For the purposes of this short delve into codebreaking I have, erm, borrowed part of the Jellyneo Book of Ages.
FIIRPBK FP 7 HFKA B7OQE C7BOFB, TEL IFSBP FK JBOFABII. 7Q LKB QFJB PEB IFSBA FK C7BOFBI7KA, 8RQ IBCQ CLO OB7PLKP RKHKLTK. PEB EBIMBA ABCBKA JBOFABII AROFKD QEBFO T7OP, 7KA E7P OBJ7FKBA QEBOB FK EBO DI7AB PFK9B. FIIRPBK PBKAP J7KV VLRKD KBLMBQP LRQ LK NRBPQP, 7IQELRDE KL LKB HKLTP TE7Q PEB MI7KP QL AL TFQE 7II QEB FQBJP PEB’P 9LIIB9QBA.
DGGPN9I’N BM95O9NO AJ9 DN ECP8JM5, 5GOCJPBC IJ JI9 N5Q9 OC9 ORJ JA OC9H FIJRN RC5O C5KK9I98 69OR99I OC9H – NJH9 9Q9I N5T OC9T R9M9 JI79 AMD9I8N.
BG MA7 63KD7LM 837KB7 93F7, BEENL7G 4753F7 IHLL7LL76 4R MA7 63KD7LM 837KB7 38M7K MA7 P7K7ENI7 DBG9 LMHE7 A7K 5A3KF (PAB5A IKHM75M76 A7K 8KHF MA7 63KD7LM 837KB7). MHK 3G6 KH47KM3 K75HO7K76 MA7 5A3KF, 3G6 BG MA3GDL, BEENL7G 93O7 MA7F MA7 837KB7 HK4, PAB5A 53G 5NM MAKHN9A F39B53E 43KKB7KL.
The most basic approach it is to look for letters on their own, they must be I or A. This only works because the encrypted data has not been reformatted into same sized blocks so we know these are likely to be correct. Here, we know I is unlikely since we also know the context – its written about someone not by them. So that would make the 7 an A.
Another easy approach is Frequency Analysis. E is the most common letter in the English Language, so it is likely, assuming they have not encoded spaces or added extra letters, that the most common one in the code is E. This approach would then move onto letters such as T and the remaining vowels. It also works to pick out the uncommon ones. In the First block we can also see N appears just once, so is likely to be Z, Q, X or J. If R turns out to be U, then this N would likely be a Q.
When you input the first block cypher into the second or third block you will find it doesn’t produce the desired result. This indicates that the code has changed, so you have to start again. And unfortunately there are no lone letters in the 2nd block to find A with.

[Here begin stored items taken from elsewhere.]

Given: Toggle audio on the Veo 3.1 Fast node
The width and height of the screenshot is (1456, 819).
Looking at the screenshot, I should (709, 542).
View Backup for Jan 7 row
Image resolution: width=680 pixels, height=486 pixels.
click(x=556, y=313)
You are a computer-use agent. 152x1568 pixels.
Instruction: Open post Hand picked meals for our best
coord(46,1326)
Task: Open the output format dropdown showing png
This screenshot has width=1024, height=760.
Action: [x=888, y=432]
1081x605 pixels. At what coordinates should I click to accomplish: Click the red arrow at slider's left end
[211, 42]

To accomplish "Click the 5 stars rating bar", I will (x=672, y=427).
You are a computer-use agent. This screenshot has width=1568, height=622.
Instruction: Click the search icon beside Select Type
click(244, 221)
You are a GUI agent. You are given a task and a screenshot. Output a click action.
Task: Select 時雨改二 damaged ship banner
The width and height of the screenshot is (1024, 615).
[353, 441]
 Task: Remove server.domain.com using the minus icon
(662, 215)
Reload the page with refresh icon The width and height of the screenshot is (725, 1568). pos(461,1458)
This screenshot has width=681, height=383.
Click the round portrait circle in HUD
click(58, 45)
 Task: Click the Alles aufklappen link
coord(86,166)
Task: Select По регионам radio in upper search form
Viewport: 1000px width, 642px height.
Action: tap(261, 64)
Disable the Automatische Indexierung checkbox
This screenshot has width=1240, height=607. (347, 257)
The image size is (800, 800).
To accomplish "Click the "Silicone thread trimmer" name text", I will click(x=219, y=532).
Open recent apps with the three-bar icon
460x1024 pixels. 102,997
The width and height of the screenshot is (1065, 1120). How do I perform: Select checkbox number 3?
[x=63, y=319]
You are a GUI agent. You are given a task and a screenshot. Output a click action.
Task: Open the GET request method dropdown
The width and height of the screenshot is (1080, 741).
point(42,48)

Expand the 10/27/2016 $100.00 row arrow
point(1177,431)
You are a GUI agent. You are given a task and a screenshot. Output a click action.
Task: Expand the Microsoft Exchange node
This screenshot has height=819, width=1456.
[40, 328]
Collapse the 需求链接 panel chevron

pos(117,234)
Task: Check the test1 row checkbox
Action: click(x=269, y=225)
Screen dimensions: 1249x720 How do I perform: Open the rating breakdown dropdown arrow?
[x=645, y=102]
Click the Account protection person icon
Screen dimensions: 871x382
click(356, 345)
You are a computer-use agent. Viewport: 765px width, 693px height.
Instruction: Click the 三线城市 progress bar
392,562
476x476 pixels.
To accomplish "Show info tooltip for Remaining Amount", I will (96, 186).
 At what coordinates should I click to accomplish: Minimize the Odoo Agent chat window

The addition of numbers to this code actually makes no difference using these methods, where as if you were to try and find the key it could since you wouldn’t know where the numbers were in the rest of the array.
All else failing, you could just go for a random approach. But at this late stage you probably wont find it in time. Btw, Black-bag & rubber-hose cryptanalysis aren’t going to work, so dont even try them. 😄
And before you go running off to put 7=A into the first line, I didn’t encrypt the data above the same way.